This post is dedicated to every catman, longliner and steel trap wolfer that's out there. I cannot say enough I have been at this 5 decades and of all I learned one I have never mastered two things and one inparticular continues to surprise me.

PATIENCE and BELIEF - IN- YOURSELF I cannot say enough if you don't have these two you will fail at catching any critters with steel traps, except maybe a rat in a slide or a possum/skunk in a roadside bank.

MY story is of today. I received a text from the rancher that I caught another yote. 2 days after we discussed in detail why I should abandon my trail sets and start targeting yotes on more of a curiosity basis/ hunting basis. I disagreed with him, but by the time the text was done I agreed. None -the-less I called Weiser to collect my sanity again as how could I be so wrong?

Today he texted and said I had another yote on a trail set where two truck trails meet in a Y. Y trails are a long time favorite of mine especially when set with a good white bleached bone for eye appeal.

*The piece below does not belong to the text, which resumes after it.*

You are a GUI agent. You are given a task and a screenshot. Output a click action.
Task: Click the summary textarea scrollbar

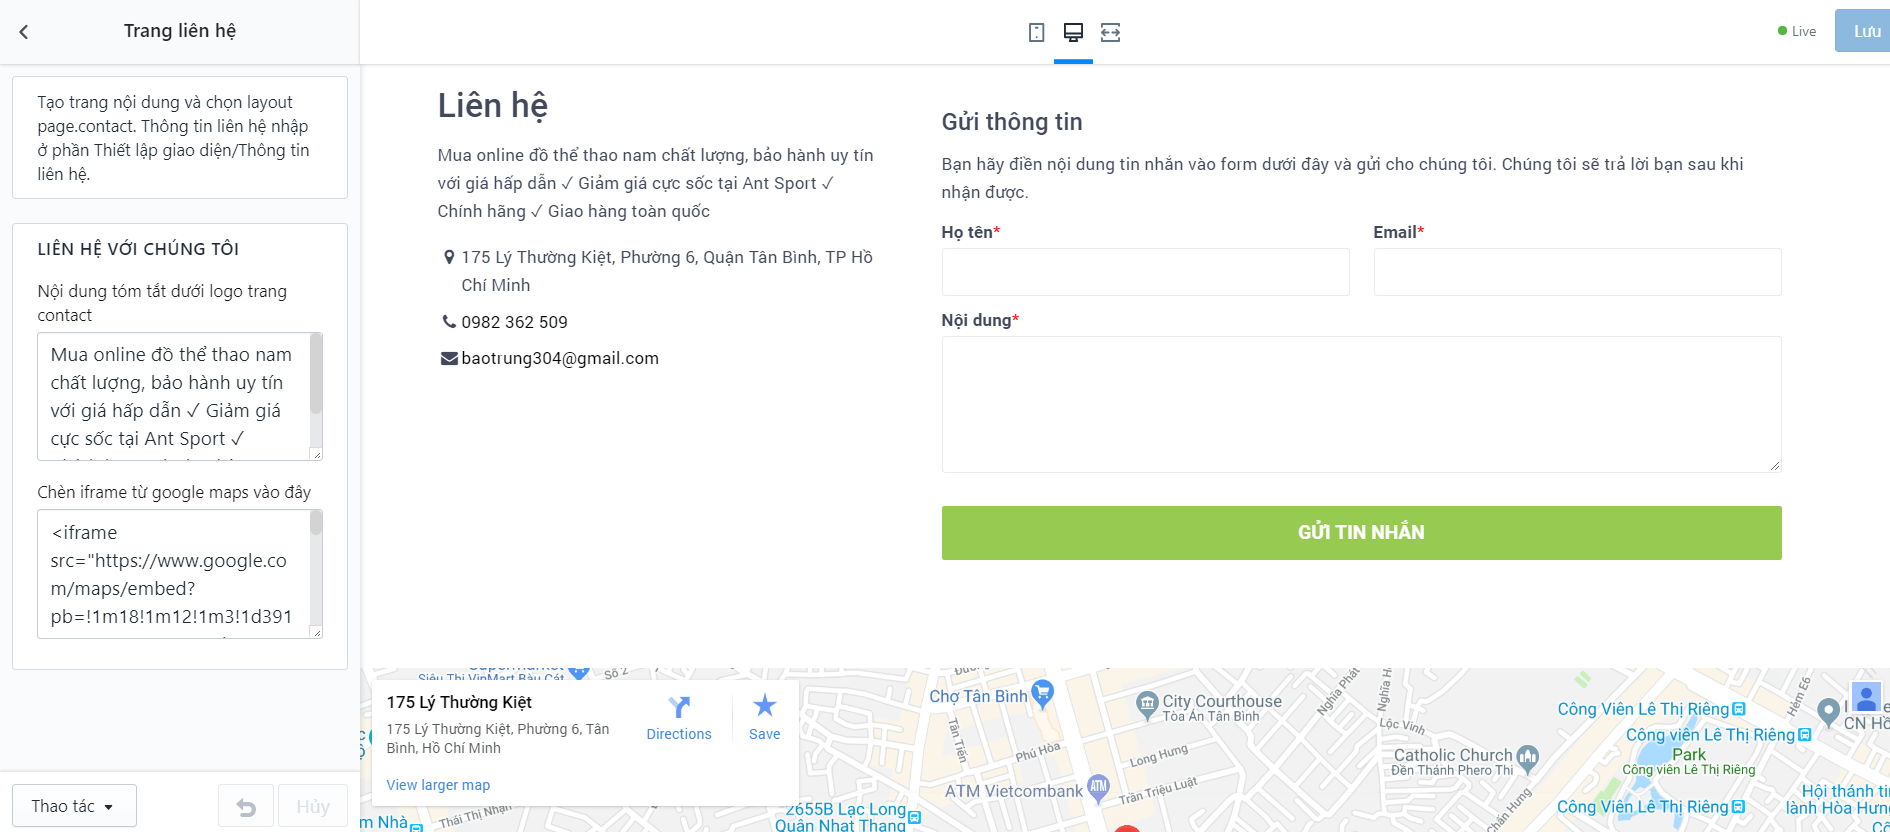tap(316, 375)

Here is the kicker...I knew it was a good location, yet nothing was happening! I doubted myself. In fact its been so long maybe I needed to pull it. You see, I checked my log book and that set was made Nov 29th and my log book said I was setting in a t-shirt of all things as the temp was 74 out. THAT was 6 weeks ago the set kept working. despite fluctionting temps from a low of -24 to a high of 55.

Even when I left for Iowa it was one of three I never refreshed, according to my log book. Initially the calf shank bone was doused with bottle No 1 of yote urine and had Bad Company as a lure placed on folded sheeps wool which was placed 3/4 of 1 inch into the hole made with a 2 inch auger. (Bad Company is warm weather Rattle Snake based food lure with a tad of horse meat. )

Note: I am still in Iowa right now as I thought I had front end issues in the Suburban. Turned out it was just 2 big chunks of solid ice frozen to the rim. Ill leave hear Sunday and that set will be a remake. Why...again I believe in myself to pick a location. Patience prevailed as it usually does.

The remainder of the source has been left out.